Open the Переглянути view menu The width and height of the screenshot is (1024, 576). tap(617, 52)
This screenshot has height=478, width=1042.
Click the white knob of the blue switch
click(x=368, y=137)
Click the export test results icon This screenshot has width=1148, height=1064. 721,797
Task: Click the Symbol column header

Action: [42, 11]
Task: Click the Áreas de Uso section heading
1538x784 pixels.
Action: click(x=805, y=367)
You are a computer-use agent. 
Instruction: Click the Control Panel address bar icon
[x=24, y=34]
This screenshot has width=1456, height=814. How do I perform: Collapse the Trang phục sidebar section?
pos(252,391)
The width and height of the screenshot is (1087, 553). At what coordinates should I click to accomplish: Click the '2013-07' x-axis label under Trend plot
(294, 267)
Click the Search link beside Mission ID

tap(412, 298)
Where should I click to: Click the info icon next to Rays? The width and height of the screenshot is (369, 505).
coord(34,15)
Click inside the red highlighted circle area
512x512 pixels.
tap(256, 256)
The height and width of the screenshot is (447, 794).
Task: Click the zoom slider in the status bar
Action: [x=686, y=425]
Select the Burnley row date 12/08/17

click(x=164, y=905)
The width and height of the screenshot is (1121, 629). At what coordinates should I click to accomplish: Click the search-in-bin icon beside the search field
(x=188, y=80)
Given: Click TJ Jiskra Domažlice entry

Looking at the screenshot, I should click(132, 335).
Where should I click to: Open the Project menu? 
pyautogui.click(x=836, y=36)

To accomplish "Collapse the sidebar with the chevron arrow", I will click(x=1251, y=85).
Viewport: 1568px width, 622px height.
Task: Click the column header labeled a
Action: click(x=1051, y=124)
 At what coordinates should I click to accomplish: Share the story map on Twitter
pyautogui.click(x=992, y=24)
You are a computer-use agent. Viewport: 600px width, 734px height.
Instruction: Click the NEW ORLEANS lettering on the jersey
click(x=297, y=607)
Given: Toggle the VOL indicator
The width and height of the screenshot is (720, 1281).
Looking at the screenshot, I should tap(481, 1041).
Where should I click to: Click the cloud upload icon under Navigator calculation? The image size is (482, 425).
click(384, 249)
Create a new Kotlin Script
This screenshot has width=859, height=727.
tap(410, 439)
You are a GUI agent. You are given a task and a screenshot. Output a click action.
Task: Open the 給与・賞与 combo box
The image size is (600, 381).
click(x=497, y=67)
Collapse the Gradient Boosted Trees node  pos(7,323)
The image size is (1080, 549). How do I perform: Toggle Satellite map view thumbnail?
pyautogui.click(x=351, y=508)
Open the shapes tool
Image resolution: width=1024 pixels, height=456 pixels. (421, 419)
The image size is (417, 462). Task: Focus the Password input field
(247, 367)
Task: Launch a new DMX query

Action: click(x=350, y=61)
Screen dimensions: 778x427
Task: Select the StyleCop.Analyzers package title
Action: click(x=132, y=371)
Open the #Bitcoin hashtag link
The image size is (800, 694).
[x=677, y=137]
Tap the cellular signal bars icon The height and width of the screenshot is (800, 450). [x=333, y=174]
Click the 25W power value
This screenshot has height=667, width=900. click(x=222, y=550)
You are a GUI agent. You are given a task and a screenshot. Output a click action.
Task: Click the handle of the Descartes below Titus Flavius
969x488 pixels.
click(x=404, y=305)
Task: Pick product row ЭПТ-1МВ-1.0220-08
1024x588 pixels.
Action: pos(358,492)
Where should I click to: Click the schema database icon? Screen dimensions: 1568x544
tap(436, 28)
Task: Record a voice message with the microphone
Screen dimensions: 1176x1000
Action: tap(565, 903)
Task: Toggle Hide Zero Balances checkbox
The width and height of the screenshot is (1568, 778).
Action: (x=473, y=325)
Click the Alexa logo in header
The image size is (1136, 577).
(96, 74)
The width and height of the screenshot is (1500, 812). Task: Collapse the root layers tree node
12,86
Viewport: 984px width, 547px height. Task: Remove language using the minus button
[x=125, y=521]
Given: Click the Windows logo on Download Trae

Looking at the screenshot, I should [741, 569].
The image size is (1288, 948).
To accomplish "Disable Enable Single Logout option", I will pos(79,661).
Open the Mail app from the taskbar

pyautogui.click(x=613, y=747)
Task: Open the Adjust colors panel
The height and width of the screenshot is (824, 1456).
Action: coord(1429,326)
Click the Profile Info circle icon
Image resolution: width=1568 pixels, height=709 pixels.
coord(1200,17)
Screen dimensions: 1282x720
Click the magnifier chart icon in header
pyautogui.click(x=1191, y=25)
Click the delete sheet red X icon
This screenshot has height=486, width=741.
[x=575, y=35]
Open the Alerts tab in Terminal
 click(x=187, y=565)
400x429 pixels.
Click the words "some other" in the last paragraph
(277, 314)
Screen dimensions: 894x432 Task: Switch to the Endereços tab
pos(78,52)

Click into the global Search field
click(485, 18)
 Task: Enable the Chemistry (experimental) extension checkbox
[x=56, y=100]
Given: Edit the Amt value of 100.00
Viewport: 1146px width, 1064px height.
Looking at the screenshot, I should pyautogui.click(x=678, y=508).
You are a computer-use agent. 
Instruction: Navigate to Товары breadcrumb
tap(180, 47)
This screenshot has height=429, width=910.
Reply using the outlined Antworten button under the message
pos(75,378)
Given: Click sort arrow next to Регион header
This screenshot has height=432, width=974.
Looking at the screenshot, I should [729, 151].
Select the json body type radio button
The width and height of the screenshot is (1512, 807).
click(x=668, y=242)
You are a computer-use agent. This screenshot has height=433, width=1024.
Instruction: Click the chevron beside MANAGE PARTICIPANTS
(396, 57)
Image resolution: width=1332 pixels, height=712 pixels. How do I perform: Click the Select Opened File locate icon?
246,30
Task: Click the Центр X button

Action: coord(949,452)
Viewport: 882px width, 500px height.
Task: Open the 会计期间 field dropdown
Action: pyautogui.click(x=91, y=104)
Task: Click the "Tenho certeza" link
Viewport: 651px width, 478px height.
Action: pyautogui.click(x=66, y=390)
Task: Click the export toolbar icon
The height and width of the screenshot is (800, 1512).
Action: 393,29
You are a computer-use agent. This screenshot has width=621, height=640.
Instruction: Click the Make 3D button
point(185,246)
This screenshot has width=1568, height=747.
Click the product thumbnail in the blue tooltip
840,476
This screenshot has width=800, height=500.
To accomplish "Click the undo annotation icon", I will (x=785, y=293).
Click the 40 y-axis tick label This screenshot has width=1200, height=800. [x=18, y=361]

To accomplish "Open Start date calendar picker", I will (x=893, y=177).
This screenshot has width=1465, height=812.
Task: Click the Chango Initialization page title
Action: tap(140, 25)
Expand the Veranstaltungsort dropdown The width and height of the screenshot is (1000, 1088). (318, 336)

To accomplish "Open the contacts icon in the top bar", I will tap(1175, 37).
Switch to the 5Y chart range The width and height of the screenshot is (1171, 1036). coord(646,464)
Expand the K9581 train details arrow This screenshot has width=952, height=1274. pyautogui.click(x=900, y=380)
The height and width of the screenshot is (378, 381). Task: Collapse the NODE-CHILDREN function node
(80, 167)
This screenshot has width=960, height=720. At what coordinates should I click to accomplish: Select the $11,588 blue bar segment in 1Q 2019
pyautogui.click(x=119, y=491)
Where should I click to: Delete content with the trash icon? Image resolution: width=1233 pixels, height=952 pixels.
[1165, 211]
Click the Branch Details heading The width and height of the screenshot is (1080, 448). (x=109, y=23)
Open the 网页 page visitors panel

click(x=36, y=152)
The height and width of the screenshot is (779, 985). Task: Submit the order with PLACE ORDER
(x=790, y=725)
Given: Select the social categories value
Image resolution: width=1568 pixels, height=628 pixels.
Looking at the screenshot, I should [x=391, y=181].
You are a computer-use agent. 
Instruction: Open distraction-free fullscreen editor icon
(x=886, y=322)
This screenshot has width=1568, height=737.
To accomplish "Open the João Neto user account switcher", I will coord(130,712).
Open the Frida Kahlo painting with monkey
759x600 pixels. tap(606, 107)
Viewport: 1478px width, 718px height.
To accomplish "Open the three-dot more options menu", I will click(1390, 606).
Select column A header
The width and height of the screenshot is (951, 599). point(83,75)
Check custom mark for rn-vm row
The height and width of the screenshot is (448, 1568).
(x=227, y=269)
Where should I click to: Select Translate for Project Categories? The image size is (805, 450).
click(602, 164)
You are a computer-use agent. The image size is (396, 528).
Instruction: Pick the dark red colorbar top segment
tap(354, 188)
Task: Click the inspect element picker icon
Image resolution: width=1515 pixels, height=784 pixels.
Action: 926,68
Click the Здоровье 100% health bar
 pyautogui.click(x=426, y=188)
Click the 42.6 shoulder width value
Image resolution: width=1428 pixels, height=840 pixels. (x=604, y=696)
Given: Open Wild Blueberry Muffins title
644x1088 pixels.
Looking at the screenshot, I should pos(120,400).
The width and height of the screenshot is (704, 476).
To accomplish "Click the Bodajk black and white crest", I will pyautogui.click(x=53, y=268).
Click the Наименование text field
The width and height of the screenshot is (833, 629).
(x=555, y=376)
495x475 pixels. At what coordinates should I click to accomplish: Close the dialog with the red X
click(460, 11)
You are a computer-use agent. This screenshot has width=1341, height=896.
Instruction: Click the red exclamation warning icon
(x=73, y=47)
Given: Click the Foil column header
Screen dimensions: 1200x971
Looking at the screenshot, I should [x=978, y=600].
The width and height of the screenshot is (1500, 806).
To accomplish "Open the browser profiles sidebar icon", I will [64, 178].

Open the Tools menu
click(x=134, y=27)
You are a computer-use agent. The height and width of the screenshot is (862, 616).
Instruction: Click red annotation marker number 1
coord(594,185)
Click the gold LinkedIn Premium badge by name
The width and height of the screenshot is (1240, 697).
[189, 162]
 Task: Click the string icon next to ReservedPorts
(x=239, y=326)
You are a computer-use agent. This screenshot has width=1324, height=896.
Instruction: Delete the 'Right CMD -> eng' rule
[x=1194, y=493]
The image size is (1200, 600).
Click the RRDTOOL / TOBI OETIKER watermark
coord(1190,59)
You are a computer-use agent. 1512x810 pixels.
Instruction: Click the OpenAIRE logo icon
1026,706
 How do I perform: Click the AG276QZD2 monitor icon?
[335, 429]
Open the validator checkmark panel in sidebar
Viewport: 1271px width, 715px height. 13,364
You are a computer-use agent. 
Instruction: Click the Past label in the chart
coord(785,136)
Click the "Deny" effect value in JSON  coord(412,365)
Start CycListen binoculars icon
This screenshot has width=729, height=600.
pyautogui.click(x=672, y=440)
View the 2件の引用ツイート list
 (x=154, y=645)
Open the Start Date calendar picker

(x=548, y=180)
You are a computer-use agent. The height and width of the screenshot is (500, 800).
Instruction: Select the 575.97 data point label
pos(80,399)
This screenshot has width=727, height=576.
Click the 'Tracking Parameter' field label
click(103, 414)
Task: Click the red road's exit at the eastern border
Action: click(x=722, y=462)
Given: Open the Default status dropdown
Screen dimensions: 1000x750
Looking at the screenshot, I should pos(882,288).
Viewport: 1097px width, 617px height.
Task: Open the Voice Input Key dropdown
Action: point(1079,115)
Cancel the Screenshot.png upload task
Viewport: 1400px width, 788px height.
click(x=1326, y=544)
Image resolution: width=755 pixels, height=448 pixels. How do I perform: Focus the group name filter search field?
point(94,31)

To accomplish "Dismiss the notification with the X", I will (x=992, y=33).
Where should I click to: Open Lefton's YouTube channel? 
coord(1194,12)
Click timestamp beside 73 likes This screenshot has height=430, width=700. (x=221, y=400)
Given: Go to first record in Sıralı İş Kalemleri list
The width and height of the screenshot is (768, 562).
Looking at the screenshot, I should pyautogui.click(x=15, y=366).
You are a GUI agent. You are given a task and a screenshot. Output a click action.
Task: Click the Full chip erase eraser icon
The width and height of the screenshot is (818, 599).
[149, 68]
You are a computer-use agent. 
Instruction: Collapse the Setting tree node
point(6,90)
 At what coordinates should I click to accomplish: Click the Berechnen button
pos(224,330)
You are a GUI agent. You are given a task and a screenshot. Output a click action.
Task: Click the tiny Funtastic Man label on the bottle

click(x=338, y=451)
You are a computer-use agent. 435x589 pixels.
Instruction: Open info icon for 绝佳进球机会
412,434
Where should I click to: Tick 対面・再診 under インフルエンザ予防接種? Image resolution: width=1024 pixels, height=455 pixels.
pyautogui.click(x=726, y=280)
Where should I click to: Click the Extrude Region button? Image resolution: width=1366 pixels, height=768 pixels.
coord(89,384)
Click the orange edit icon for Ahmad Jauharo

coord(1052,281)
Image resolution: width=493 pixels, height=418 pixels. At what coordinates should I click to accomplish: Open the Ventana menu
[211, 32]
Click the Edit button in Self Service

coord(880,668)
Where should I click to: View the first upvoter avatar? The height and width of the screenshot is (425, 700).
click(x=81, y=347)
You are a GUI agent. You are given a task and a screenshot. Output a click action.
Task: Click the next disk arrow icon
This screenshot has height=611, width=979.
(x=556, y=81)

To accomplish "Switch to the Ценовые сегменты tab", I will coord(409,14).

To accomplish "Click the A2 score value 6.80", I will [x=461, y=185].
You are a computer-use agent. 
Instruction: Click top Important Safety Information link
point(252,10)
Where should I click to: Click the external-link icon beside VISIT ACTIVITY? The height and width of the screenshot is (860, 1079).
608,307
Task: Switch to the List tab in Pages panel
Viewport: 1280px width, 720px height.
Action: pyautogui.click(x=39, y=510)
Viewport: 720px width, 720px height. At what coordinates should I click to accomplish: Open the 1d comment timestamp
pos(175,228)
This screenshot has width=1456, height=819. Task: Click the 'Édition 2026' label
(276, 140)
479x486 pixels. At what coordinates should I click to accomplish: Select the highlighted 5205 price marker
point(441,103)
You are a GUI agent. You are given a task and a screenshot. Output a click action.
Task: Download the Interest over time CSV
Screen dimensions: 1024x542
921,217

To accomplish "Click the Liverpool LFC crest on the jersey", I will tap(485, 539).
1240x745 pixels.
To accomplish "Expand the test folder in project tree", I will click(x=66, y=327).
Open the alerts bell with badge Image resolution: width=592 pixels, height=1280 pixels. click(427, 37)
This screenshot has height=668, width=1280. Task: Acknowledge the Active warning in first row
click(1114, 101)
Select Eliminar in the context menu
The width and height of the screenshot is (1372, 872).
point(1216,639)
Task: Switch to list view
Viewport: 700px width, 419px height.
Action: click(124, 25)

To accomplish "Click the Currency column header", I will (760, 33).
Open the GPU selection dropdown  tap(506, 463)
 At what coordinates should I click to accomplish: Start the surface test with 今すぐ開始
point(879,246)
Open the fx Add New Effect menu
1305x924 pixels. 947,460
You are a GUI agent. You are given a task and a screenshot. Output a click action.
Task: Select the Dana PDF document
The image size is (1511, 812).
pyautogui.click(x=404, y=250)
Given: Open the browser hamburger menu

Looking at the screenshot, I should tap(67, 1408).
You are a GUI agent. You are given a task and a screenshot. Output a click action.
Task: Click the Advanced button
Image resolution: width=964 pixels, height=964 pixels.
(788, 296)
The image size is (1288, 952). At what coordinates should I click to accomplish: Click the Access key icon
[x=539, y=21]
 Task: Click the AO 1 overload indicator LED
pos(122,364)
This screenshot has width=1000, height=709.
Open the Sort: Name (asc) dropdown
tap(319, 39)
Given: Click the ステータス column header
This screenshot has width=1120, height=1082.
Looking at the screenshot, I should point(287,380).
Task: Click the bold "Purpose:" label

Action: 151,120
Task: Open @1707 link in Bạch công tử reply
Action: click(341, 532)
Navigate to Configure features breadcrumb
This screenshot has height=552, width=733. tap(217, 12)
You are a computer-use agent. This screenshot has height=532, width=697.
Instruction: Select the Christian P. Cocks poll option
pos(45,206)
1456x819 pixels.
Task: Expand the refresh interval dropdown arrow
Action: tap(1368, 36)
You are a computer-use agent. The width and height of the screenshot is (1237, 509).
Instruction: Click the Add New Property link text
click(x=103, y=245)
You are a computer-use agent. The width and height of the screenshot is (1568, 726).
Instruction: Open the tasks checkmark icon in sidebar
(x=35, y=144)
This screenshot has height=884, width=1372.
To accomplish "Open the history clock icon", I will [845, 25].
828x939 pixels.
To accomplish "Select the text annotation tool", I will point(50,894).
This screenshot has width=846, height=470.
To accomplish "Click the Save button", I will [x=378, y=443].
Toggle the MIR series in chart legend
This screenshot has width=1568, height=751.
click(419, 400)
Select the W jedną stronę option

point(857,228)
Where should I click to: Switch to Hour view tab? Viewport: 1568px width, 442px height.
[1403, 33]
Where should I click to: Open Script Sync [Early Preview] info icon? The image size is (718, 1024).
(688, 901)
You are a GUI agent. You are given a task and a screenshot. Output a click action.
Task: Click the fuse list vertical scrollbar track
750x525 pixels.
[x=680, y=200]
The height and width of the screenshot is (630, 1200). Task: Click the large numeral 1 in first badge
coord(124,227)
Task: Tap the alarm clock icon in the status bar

WHAT THE TASK REQUIRES: When the word "crest" turns up on a line of the material above, copy that line.

ANSWER FOR THE TASK:
To accomplish "Click the Bodajk black and white crest", I will pyautogui.click(x=53, y=268).
To accomplish "Click the Liverpool LFC crest on the jersey", I will tap(485, 539).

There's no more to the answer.